Poster
in
Workshop: High-dimensional Learning Dynamics Workshop: The Emergence of Structure and Reasoning
Effect of Random Learning Rate: Theoretical Analysis of SGD Dynamics in Non-Convex Optimization via Stationary Distribution
Naoki Yoshida · Shogo Nakakita · Masaaki Imaizumi
We consider the stochastic gradient descent (SGD) algorithm for the non-convex optimization with modifications on the learning rate, and then prove its global convergence. SGD utilizes mini-batch sampling for calculating gradients and is a widely used optimization algorithm in machine learning. Despite its usefulness, it has been an open issue to reveal where the parameters optimized by SGD converge to.
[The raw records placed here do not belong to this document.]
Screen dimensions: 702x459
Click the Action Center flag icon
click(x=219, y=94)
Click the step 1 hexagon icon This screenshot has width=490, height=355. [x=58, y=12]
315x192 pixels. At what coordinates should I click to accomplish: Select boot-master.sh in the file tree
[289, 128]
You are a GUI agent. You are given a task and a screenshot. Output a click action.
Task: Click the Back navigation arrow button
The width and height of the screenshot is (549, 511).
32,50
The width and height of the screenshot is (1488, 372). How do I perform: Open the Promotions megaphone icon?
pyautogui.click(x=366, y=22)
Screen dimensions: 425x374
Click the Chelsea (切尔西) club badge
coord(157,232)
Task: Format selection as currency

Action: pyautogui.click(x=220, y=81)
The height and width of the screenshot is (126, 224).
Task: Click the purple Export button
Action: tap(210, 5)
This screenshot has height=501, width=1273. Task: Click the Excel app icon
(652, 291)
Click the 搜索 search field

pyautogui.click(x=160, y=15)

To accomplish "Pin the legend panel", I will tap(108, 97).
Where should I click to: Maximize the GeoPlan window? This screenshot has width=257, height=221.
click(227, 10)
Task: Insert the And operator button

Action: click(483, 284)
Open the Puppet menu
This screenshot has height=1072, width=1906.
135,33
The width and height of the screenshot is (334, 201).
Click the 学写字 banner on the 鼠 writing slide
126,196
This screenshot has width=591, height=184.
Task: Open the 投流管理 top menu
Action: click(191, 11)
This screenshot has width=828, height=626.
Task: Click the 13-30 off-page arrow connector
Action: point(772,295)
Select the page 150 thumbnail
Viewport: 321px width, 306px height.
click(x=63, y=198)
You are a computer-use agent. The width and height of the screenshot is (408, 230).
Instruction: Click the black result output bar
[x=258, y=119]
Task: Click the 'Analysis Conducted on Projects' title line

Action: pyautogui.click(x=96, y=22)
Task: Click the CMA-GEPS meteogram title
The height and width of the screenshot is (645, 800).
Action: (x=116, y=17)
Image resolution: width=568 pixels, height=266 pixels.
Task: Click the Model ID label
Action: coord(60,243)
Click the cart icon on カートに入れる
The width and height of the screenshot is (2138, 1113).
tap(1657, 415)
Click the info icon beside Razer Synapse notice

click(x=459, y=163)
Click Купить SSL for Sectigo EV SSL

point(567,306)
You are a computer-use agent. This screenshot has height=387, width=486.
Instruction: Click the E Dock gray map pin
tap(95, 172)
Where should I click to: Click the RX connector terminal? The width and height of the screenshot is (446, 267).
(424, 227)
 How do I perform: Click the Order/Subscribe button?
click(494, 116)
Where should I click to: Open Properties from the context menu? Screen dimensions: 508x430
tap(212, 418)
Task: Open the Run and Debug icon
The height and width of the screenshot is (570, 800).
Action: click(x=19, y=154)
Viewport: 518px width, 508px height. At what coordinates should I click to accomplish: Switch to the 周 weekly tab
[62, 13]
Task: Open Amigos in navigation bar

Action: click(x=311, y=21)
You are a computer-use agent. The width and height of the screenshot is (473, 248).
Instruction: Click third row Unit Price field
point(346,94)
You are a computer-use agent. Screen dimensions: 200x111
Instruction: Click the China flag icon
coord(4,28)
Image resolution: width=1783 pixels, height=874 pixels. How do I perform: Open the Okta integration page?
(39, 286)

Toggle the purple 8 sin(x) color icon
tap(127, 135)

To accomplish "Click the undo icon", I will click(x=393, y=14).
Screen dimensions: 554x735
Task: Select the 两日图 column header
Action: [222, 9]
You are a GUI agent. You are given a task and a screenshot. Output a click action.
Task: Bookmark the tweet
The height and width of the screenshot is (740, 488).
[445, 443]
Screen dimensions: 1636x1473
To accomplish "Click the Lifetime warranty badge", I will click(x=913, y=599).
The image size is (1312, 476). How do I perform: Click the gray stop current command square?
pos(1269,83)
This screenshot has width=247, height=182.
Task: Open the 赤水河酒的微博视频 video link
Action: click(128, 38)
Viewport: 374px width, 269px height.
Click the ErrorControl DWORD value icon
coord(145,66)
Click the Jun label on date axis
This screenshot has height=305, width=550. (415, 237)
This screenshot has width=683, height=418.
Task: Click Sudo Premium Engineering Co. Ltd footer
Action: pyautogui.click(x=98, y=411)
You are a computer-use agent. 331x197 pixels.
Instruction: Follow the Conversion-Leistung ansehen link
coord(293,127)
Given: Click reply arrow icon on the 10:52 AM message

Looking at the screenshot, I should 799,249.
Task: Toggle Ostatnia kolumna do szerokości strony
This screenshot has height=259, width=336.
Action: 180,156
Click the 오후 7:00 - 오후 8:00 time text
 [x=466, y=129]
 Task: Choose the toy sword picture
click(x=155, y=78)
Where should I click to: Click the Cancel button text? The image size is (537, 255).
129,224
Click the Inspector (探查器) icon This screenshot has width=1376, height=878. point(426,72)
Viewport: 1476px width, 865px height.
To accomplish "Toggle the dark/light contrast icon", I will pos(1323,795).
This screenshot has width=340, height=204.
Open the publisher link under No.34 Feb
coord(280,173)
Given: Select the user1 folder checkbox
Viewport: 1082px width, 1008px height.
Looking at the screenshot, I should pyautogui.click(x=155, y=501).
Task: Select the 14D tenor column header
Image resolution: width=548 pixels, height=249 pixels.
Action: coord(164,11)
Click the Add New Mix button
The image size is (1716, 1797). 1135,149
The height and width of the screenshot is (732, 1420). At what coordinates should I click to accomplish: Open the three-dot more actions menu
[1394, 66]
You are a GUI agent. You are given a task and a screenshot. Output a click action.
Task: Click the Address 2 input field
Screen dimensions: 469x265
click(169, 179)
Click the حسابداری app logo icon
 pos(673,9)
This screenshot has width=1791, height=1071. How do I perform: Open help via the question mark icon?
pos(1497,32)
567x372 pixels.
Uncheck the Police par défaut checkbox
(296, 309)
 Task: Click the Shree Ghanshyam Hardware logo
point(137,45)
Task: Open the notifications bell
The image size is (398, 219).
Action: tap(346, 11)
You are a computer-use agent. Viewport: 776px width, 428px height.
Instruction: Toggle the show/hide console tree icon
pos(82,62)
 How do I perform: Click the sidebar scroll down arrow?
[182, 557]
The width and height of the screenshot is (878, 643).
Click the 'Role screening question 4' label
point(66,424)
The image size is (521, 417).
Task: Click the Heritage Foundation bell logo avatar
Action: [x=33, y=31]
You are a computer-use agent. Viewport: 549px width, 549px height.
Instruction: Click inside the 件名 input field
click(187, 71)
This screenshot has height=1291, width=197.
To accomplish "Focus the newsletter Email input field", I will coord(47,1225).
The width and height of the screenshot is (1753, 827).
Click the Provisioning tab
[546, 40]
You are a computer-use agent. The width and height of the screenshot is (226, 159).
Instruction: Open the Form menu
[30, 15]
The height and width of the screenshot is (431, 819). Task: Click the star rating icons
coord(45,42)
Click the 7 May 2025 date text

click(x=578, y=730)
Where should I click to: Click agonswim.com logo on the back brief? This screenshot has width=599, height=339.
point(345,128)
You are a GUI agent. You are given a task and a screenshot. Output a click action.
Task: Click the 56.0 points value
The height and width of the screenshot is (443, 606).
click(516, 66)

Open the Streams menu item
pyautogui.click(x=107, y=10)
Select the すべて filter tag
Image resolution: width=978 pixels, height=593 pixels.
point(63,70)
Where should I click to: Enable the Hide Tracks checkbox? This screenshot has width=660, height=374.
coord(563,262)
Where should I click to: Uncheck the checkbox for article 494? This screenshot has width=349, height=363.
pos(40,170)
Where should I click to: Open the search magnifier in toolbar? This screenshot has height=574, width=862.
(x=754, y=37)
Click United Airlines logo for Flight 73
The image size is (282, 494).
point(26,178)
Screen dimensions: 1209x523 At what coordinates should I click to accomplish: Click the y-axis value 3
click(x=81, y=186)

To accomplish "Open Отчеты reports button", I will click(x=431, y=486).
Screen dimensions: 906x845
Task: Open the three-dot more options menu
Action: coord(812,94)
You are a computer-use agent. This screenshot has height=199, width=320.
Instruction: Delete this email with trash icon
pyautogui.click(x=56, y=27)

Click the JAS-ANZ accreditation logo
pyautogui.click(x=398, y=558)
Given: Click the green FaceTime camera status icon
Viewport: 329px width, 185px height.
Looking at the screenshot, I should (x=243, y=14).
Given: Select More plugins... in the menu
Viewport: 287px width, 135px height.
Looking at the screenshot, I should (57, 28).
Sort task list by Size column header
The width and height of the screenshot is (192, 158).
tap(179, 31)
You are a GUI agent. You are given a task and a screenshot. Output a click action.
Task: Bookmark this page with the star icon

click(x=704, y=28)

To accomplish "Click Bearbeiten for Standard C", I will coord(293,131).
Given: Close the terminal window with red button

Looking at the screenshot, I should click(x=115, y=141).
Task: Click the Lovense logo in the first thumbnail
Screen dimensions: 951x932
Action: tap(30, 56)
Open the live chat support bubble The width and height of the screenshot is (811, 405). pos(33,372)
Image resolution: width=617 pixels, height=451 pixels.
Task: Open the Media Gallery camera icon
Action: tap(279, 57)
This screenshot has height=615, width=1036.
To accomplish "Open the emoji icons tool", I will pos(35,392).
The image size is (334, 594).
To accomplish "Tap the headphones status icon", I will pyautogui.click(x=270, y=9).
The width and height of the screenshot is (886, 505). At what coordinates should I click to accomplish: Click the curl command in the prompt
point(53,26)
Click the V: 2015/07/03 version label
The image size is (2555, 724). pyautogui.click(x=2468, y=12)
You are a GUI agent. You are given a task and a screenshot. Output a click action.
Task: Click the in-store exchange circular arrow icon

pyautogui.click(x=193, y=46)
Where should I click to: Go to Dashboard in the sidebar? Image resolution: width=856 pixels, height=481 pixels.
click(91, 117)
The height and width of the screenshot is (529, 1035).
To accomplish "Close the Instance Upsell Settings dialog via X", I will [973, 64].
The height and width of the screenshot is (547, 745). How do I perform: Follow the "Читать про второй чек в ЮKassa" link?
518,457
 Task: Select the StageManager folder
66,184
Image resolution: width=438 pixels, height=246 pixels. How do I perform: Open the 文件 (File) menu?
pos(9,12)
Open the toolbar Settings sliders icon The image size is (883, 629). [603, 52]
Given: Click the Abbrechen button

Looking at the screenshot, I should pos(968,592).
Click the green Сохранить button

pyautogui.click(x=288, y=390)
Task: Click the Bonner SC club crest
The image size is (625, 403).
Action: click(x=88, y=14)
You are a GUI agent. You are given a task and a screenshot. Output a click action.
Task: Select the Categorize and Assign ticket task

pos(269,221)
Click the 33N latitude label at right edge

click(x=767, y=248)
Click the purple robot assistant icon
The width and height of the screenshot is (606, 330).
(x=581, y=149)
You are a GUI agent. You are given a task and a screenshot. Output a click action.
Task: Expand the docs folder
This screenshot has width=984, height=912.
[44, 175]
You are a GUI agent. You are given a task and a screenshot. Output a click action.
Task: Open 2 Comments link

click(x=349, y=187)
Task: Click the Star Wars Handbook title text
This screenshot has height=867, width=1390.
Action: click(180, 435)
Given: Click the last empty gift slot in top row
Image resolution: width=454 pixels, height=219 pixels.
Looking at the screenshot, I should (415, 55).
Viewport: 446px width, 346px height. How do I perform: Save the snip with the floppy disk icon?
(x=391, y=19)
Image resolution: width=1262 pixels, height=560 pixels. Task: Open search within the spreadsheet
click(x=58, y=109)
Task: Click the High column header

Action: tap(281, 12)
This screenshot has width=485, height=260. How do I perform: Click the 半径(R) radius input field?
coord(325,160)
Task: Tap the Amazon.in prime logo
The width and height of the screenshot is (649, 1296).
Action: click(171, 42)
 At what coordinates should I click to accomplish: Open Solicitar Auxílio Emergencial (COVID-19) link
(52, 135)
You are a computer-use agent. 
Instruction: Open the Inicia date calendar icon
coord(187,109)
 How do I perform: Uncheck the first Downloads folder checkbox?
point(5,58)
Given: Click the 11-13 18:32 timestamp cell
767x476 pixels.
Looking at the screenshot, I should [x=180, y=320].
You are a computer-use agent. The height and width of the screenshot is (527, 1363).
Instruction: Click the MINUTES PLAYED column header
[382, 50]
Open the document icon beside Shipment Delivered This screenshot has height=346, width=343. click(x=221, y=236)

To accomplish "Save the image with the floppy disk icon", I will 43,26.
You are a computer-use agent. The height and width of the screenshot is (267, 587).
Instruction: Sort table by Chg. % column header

For answering this question, it has been necessary in previous researches to add a Gaussian noise to the gradient calculated in SGD, or assume that the random noise on the gradient induced from the mini-batch sampling is isotropic. However, adding a Gaussian noise to the gradient is not done practically, and the isotropic noise assumption contradicts many empirical findings. In this study, we incorporate modifications to the learning rate and momentum coefficient of SGD without an additive Gaussian noise or isotropic gradient noise assumption. We call our method \textit{Poisson SGD}, and show that the distribution of trained parameters by Poisson SGD converge to a unique probability distribution regardless of its randomness. Consequently, we show that Poisson SGD finds global optima of non-convex target functions by adjusting its temperature under some ideal situations. Furthermore, we derive an upper bound of the generalization error with the training by Poisson SGD. As a proof technique, we compare Poisson SGD with Bouncy Particle Sampler (BPS), and show its convergence using the theoretical advance of the piece-wise deterministic Markov process.